*** The data
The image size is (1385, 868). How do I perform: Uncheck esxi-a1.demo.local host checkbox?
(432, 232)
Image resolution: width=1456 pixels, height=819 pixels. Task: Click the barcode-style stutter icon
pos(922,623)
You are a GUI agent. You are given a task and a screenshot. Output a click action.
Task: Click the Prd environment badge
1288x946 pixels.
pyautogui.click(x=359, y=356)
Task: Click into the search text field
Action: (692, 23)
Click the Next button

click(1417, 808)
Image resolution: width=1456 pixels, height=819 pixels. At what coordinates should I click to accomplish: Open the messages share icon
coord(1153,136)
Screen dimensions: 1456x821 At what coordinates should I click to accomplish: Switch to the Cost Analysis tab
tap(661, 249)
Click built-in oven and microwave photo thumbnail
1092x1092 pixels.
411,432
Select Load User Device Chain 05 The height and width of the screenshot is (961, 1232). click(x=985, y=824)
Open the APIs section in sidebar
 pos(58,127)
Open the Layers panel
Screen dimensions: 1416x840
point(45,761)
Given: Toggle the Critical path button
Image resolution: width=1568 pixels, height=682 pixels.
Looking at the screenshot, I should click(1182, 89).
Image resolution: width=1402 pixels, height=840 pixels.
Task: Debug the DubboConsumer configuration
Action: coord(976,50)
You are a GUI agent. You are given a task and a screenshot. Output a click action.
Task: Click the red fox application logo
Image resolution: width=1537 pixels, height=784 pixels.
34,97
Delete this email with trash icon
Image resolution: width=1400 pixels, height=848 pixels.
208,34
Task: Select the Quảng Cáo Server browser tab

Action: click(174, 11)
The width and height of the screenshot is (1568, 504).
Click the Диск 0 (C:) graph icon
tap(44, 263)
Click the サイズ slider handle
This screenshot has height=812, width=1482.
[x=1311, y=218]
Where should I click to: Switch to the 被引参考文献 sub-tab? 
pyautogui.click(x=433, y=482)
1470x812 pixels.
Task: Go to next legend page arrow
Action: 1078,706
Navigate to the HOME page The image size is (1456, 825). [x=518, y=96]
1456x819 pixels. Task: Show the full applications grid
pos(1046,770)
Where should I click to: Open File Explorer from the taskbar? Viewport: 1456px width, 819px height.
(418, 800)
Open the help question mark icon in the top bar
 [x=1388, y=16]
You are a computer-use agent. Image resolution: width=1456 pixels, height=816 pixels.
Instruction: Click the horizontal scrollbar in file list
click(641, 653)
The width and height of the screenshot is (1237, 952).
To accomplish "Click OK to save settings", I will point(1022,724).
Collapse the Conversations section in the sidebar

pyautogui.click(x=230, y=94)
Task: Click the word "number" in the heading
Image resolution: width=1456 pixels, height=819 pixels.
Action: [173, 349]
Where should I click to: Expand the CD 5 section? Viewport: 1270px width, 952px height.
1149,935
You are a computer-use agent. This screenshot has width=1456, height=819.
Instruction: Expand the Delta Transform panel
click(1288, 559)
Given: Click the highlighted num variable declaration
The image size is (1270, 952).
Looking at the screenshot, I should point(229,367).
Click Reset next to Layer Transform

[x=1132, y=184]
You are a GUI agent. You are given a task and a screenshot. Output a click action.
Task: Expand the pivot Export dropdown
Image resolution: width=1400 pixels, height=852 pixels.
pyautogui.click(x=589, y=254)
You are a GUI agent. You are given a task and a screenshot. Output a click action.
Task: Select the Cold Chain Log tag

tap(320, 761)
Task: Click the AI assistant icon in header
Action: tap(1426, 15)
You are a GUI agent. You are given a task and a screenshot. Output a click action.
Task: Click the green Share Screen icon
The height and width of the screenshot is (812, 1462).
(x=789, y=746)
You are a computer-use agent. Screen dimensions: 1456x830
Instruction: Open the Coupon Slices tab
******
Task description:
Your response must contain all of the records, copied exactly.

Answer to this problem:
The image size is (1385, 868). How do I perform: Uncheck esxi-a1.demo.local host checkbox?
(432, 232)
Image resolution: width=1456 pixels, height=819 pixels. Task: Click the barcode-style stutter icon
pos(922,623)
You are a GUI agent. You are given a task and a screenshot. Output a click action.
Task: Click the Prd environment badge
1288x946 pixels.
pyautogui.click(x=359, y=356)
Task: Click into the search text field
Action: (692, 23)
Click the Next button

click(1417, 808)
Image resolution: width=1456 pixels, height=819 pixels. At what coordinates should I click to accomplish: Open the messages share icon
coord(1153,136)
Screen dimensions: 1456x821 At what coordinates should I click to accomplish: Switch to the Cost Analysis tab
tap(661, 249)
Click built-in oven and microwave photo thumbnail
1092x1092 pixels.
411,432
Select Load User Device Chain 05 The height and width of the screenshot is (961, 1232). click(x=985, y=824)
Open the APIs section in sidebar
 pos(58,127)
Open the Layers panel
Screen dimensions: 1416x840
point(45,761)
Given: Toggle the Critical path button
Image resolution: width=1568 pixels, height=682 pixels.
Looking at the screenshot, I should click(1182, 89).
Image resolution: width=1402 pixels, height=840 pixels.
Task: Debug the DubboConsumer configuration
Action: coord(976,50)
You are a GUI agent. You are given a task and a screenshot. Output a click action.
Task: Click the red fox application logo
Image resolution: width=1537 pixels, height=784 pixels.
34,97
Delete this email with trash icon
Image resolution: width=1400 pixels, height=848 pixels.
208,34
Task: Select the Quảng Cáo Server browser tab

Action: click(174, 11)
The width and height of the screenshot is (1568, 504).
Click the Диск 0 (C:) graph icon
tap(44, 263)
Click the サイズ slider handle
This screenshot has height=812, width=1482.
[x=1311, y=218]
Where should I click to: Switch to the 被引参考文献 sub-tab? 
pyautogui.click(x=433, y=482)
1470x812 pixels.
Task: Go to next legend page arrow
Action: 1078,706
Navigate to the HOME page The image size is (1456, 825). [x=518, y=96]
1456x819 pixels. Task: Show the full applications grid
pos(1046,770)
Where should I click to: Open File Explorer from the taskbar? Viewport: 1456px width, 819px height.
(418, 800)
Open the help question mark icon in the top bar
 [x=1388, y=16]
You are a computer-use agent. Image resolution: width=1456 pixels, height=816 pixels.
Instruction: Click the horizontal scrollbar in file list
click(641, 653)
The width and height of the screenshot is (1237, 952).
To accomplish "Click OK to save settings", I will point(1022,724).
Collapse the Conversations section in the sidebar

pyautogui.click(x=230, y=94)
Task: Click the word "number" in the heading
Image resolution: width=1456 pixels, height=819 pixels.
Action: [173, 349]
Where should I click to: Expand the CD 5 section? Viewport: 1270px width, 952px height.
1149,935
You are a computer-use agent. This screenshot has width=1456, height=819.
Instruction: Expand the Delta Transform panel
click(1288, 559)
Given: Click the highlighted num variable declaration
The image size is (1270, 952).
Looking at the screenshot, I should point(229,367).
Click Reset next to Layer Transform

[x=1132, y=184]
You are a GUI agent. You are given a task and a screenshot. Output a click action.
Task: Expand the pivot Export dropdown
Image resolution: width=1400 pixels, height=852 pixels.
pyautogui.click(x=589, y=254)
You are a GUI agent. You are given a task and a screenshot. Output a click action.
Task: Select the Cold Chain Log tag

tap(320, 761)
Task: Click the AI assistant icon in header
Action: tap(1426, 15)
You are a GUI agent. You are given a task and a screenshot. Output a click action.
Task: Click the green Share Screen icon
The height and width of the screenshot is (812, 1462).
(x=789, y=746)
You are a computer-use agent. Screen dimensions: 1456x830
Instruction: Open the Coupon Slices tab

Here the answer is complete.